--- Begin Input for this task ---
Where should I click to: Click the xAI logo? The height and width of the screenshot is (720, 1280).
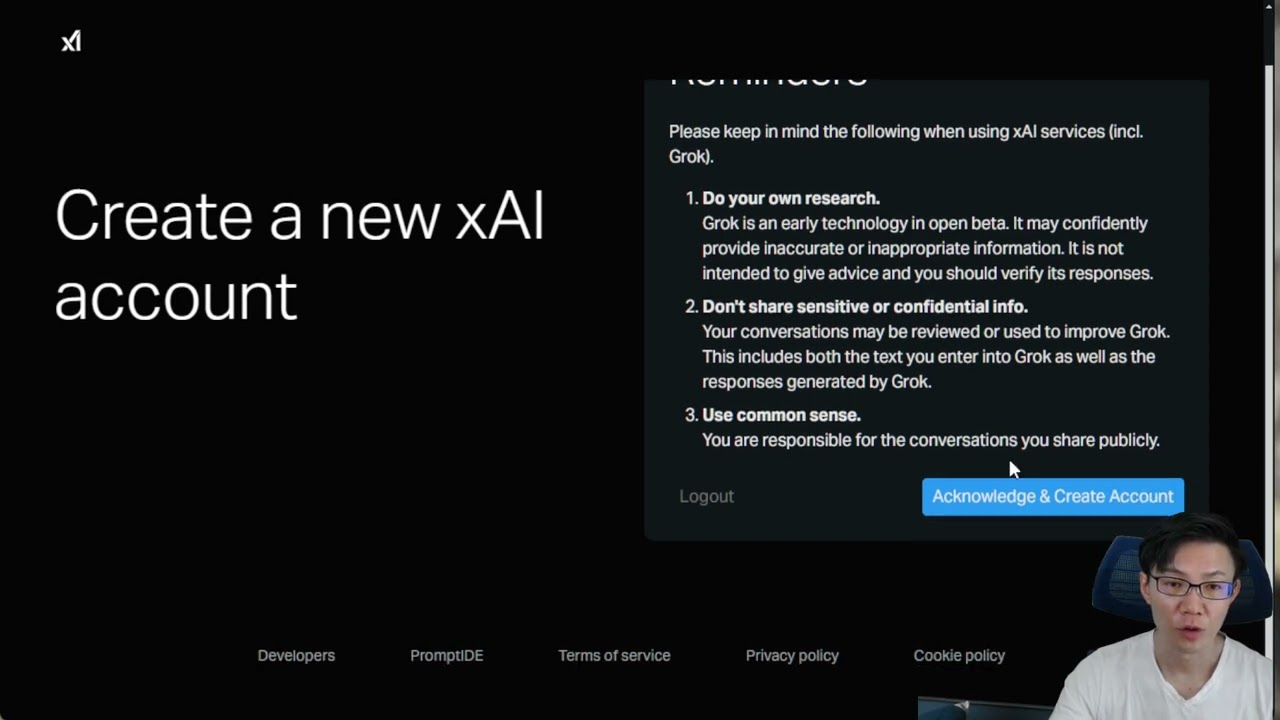[71, 41]
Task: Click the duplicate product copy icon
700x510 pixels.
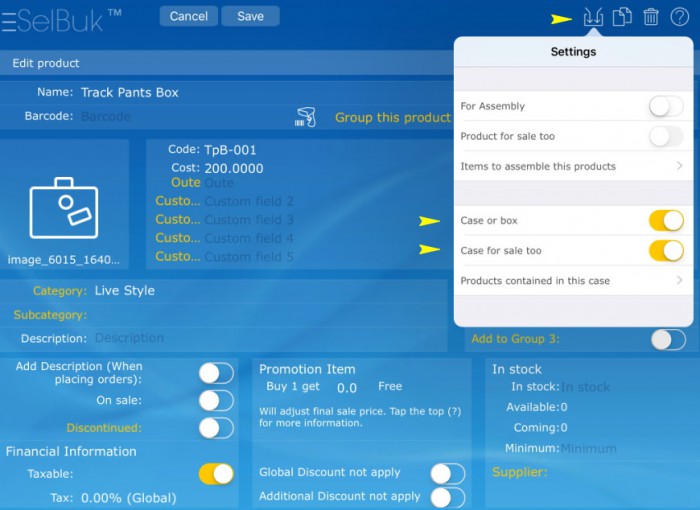Action: (x=621, y=17)
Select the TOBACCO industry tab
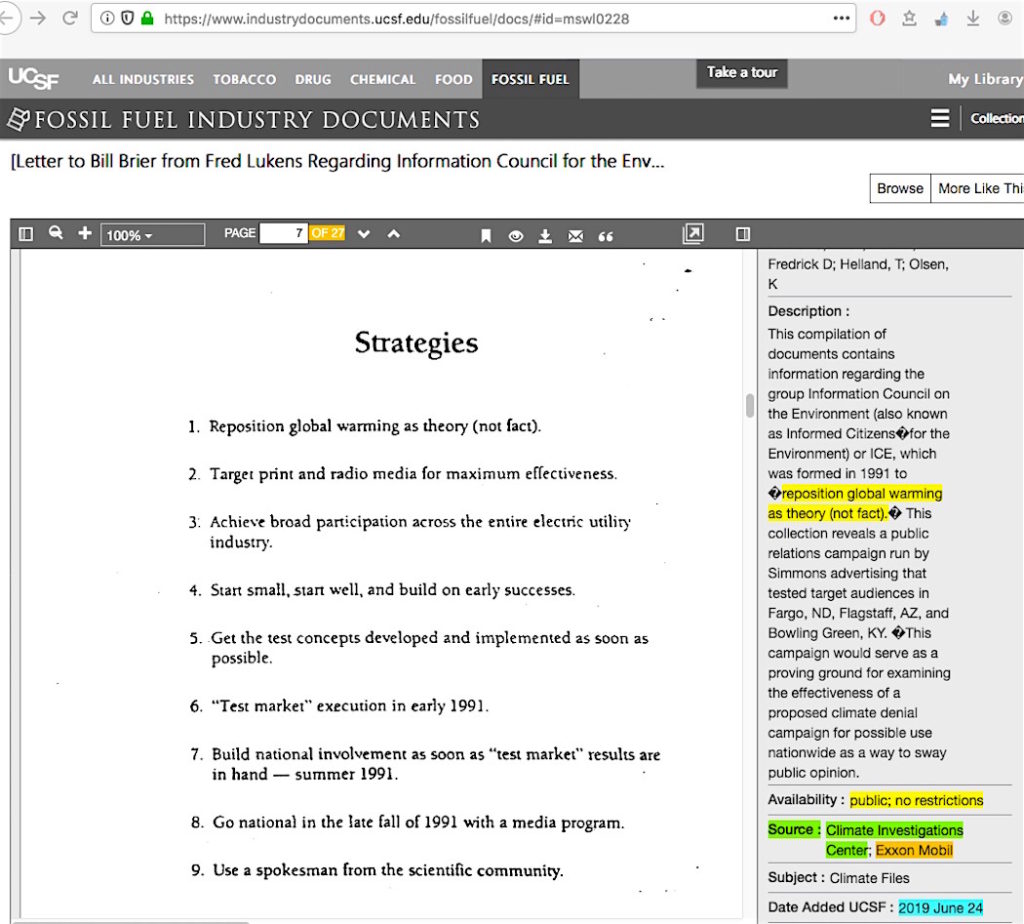The image size is (1024, 924). tap(244, 79)
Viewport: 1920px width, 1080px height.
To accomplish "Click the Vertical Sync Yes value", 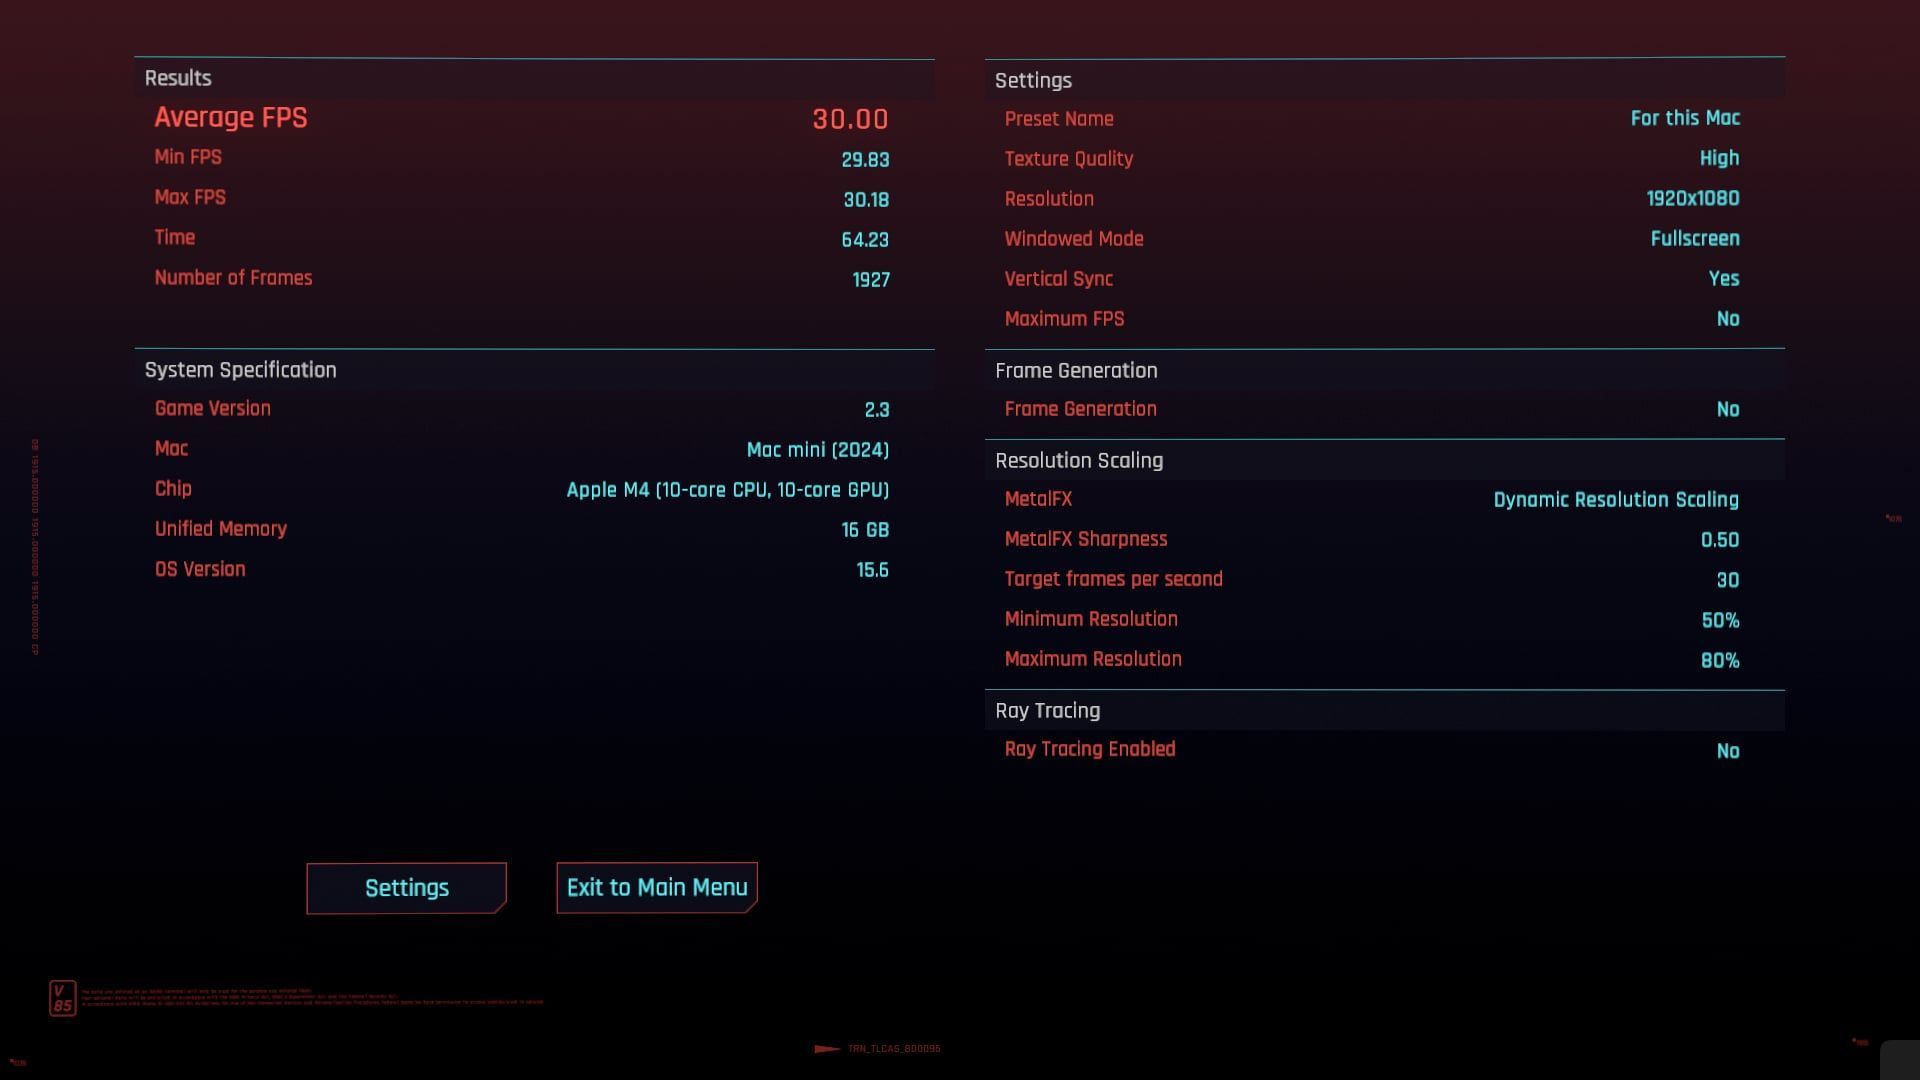I will 1723,279.
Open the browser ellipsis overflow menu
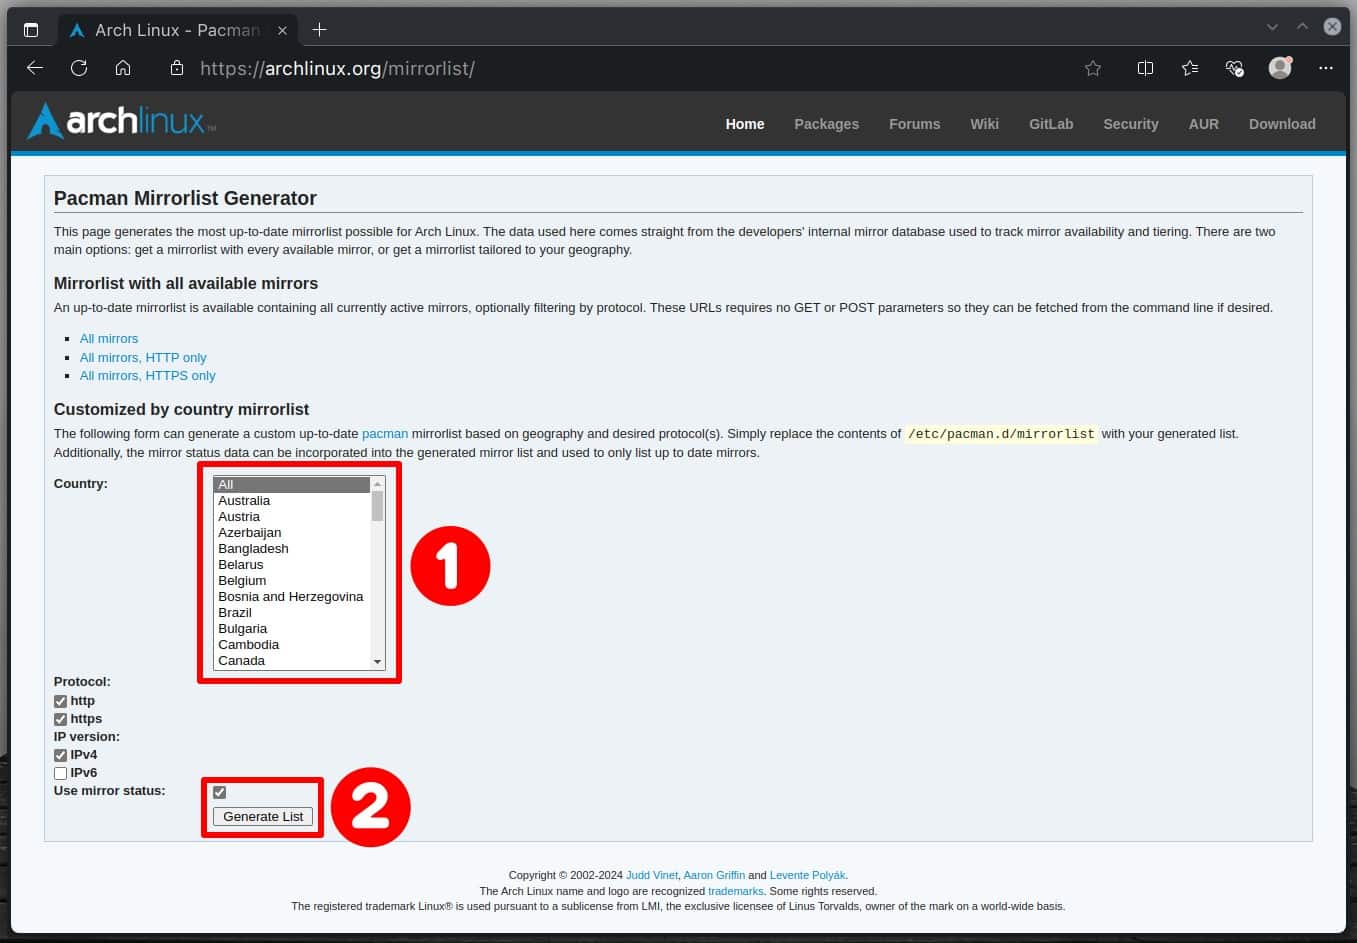Screen dimensions: 1357x943 click(1326, 68)
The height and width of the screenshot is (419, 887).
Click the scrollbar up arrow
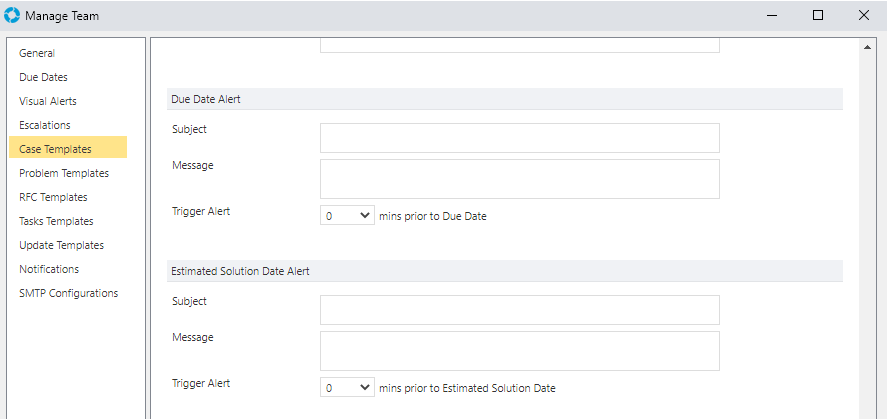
--- End Input for this task ---
**What to do**
Could you give the entries from the line containing "Open the browser ellipsis overflow menu" through the end of the entries, both included, as a numbered list with blank lines skipped and the pictures left out?

**Answer to the task**
1. Open the browser ellipsis overflow menu
2. Screen dimensions: 1357x943 click(1326, 68)
3. The height and width of the screenshot is (419, 887).
4. Click the scrollbar up arrow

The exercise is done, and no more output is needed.